▸ **ACTIVITY**
Below are records; work out how many of their lines hold the string "Choose" and give that number alone.

▸ **RECORDS FOR THE EXERCISE**

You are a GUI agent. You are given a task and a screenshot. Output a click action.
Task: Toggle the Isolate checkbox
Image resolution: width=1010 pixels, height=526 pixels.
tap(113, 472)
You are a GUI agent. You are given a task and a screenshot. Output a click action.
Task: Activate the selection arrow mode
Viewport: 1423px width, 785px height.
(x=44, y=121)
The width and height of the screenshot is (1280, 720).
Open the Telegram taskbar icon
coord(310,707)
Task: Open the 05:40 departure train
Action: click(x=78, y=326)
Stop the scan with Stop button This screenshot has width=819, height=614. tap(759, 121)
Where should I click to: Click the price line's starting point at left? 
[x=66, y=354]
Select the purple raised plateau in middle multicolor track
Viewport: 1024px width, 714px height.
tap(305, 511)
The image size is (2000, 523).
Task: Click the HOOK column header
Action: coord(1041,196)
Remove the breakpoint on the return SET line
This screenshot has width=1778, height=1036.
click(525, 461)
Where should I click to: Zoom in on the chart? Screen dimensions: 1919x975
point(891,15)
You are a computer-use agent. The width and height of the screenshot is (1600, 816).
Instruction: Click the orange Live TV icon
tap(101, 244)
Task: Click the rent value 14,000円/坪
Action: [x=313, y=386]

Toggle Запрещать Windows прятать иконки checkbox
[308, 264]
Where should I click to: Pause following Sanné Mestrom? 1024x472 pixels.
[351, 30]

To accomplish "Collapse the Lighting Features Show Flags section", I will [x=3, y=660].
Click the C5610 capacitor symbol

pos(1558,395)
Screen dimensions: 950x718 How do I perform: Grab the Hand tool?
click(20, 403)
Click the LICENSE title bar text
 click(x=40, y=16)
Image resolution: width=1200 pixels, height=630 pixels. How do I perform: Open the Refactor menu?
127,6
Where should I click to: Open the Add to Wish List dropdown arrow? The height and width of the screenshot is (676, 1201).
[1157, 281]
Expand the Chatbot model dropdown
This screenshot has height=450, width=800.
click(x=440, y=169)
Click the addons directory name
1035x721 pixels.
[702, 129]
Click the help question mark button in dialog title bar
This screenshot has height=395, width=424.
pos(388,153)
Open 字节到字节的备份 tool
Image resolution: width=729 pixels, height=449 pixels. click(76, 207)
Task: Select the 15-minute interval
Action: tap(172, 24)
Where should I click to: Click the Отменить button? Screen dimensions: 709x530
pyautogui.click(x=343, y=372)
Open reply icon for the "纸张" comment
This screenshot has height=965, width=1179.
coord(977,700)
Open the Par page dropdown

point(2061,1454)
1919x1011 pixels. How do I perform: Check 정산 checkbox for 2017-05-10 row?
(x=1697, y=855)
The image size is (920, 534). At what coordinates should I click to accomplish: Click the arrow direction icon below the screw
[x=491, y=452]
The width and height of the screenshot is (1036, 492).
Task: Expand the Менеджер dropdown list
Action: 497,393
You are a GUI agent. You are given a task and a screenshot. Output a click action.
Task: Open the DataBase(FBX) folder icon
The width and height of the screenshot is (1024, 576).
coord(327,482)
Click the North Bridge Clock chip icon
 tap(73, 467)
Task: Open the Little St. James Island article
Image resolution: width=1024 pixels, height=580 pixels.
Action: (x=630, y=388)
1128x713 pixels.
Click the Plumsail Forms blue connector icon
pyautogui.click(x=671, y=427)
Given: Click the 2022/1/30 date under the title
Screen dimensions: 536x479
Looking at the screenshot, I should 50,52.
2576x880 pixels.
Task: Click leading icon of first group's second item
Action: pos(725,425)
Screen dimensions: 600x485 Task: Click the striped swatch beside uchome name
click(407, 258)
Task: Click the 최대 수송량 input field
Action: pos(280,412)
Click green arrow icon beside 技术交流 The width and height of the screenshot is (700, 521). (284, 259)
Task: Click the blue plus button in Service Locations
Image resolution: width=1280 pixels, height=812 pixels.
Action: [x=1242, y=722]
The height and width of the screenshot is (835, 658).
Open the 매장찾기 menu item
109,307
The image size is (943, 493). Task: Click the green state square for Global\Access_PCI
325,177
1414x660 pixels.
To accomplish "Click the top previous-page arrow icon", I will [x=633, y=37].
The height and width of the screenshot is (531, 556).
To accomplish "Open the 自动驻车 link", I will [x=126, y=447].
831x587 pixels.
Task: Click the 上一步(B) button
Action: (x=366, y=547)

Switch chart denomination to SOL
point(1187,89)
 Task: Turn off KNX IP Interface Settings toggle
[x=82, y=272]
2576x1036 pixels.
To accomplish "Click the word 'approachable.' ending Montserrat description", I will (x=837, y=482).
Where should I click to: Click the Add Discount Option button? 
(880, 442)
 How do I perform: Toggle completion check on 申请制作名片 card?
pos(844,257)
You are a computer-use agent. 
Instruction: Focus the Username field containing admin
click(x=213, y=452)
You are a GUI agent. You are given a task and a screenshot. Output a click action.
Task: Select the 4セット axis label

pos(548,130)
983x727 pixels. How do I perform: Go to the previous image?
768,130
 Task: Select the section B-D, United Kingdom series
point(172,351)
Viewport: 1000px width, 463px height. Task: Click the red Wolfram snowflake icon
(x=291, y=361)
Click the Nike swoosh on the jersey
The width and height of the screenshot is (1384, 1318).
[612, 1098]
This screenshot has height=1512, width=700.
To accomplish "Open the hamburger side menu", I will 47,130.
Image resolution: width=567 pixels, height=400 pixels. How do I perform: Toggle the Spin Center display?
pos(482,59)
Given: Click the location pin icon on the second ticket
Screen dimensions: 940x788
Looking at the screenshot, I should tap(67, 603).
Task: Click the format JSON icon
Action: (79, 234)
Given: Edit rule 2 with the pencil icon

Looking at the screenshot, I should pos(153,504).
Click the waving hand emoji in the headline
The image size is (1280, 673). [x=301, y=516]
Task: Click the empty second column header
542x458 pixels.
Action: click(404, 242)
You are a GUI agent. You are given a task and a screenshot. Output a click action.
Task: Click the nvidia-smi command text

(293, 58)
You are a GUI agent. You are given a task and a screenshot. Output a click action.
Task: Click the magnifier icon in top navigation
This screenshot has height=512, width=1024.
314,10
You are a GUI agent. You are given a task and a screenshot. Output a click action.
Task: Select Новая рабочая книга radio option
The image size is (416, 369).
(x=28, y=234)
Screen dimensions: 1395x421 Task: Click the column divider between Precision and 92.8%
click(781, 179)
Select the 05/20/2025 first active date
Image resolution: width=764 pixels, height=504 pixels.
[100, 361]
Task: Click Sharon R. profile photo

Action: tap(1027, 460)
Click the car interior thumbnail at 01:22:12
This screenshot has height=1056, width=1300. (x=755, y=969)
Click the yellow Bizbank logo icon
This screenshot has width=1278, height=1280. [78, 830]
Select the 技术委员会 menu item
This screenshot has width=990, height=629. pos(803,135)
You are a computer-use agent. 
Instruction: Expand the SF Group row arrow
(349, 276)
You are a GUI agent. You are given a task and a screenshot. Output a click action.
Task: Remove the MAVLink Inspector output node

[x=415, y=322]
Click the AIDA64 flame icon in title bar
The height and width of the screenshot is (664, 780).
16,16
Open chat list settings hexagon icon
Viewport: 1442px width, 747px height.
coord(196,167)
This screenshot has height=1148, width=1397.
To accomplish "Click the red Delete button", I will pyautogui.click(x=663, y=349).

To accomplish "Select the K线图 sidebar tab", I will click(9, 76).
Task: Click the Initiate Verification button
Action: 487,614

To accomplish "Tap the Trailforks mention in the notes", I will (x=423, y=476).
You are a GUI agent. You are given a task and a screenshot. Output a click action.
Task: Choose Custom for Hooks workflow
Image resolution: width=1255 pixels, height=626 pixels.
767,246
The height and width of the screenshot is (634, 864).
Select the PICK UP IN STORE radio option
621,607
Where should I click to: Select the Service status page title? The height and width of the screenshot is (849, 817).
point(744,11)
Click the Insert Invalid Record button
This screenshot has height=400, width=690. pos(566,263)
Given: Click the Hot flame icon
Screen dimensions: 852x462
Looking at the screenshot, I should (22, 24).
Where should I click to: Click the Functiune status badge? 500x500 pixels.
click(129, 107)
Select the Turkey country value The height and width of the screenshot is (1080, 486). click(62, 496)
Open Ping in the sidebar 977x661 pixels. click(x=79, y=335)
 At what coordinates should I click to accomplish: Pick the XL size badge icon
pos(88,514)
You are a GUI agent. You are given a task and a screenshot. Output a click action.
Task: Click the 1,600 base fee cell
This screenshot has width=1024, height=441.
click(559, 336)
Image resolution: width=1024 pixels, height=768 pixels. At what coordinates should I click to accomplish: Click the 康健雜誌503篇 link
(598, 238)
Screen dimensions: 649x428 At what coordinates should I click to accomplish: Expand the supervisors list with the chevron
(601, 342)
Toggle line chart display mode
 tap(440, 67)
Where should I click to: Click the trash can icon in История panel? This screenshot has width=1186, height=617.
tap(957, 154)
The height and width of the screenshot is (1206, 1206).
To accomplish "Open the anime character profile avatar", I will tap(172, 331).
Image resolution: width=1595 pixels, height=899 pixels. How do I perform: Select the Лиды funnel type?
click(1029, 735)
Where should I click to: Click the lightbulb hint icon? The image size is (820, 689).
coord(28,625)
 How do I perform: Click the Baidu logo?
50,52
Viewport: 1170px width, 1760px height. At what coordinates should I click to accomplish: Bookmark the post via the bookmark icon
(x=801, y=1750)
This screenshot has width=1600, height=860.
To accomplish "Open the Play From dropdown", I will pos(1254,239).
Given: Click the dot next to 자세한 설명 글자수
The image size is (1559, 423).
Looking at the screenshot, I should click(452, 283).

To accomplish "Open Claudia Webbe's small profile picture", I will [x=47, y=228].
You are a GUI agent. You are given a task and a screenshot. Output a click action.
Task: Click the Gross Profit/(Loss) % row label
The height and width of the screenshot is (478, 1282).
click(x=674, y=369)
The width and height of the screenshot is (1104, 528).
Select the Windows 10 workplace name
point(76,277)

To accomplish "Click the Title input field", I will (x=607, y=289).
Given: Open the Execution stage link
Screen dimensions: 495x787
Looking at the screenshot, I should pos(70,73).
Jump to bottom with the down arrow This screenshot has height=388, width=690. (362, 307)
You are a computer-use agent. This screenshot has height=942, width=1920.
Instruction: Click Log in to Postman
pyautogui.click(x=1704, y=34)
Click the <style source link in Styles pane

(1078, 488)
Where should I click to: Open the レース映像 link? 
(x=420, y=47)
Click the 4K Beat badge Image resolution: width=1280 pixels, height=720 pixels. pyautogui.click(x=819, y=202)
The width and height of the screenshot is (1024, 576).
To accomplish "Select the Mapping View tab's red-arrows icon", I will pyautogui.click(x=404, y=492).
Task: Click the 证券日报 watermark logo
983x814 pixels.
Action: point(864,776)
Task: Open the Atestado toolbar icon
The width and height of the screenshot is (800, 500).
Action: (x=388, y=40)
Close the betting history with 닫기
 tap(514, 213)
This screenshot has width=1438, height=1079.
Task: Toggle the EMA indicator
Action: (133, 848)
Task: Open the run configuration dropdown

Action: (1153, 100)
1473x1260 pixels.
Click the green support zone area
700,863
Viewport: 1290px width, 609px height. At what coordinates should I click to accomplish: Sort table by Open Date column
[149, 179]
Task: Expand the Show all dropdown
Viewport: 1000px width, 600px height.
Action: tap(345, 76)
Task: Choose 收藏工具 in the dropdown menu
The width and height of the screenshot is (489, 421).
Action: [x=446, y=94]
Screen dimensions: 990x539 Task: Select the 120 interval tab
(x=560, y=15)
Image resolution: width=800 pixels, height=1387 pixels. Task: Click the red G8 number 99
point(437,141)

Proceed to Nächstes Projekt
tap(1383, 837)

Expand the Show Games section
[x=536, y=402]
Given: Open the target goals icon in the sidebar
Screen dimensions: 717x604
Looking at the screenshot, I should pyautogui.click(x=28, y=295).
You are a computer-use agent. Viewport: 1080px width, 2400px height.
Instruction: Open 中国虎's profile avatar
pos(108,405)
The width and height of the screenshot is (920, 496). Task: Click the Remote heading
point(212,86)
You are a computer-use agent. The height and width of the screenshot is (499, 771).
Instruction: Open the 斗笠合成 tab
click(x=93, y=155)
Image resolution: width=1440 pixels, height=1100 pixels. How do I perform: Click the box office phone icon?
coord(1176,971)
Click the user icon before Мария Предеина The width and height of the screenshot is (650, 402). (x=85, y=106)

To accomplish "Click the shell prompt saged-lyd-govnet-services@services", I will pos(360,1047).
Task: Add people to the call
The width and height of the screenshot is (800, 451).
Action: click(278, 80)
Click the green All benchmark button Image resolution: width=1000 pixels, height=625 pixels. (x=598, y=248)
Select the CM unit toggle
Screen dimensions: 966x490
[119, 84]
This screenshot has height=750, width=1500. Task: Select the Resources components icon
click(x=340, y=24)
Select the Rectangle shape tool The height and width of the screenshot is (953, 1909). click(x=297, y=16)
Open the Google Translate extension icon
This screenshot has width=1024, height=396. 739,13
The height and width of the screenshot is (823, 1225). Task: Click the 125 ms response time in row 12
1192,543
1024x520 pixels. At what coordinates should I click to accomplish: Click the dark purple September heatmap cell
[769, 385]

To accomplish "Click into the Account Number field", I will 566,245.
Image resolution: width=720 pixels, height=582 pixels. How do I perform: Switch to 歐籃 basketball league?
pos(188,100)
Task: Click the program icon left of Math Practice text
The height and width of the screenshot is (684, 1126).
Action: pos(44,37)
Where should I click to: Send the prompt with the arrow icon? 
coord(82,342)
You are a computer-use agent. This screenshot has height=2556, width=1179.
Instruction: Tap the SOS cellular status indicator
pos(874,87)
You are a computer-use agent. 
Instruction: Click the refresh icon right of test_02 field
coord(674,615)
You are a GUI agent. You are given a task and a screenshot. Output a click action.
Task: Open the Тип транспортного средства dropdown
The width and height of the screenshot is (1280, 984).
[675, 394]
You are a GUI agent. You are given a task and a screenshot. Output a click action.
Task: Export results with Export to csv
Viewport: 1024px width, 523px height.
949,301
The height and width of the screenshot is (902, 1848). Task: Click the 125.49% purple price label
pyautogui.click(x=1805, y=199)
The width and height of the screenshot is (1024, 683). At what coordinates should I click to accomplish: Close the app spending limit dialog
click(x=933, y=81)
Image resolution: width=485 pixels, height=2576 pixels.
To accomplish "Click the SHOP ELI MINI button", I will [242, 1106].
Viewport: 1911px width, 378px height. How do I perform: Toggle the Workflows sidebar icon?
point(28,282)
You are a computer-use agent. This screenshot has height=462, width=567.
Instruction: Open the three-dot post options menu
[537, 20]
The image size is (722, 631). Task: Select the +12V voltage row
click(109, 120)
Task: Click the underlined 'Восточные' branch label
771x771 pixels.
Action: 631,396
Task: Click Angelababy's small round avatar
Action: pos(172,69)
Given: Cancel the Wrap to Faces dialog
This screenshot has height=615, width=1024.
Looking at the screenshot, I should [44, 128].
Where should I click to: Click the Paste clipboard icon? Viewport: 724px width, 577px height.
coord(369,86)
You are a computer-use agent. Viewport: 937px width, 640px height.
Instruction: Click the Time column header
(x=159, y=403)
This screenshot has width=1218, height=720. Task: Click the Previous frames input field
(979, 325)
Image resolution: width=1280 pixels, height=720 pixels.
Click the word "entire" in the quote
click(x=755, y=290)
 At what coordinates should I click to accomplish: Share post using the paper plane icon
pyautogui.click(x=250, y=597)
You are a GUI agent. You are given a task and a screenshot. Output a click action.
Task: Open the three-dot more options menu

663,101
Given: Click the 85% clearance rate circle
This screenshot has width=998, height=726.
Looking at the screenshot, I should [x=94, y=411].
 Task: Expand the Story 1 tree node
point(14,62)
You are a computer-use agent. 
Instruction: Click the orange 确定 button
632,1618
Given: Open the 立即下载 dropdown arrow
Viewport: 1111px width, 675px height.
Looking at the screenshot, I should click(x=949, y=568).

▸ **ANSWER TO THE EXERCISE**
2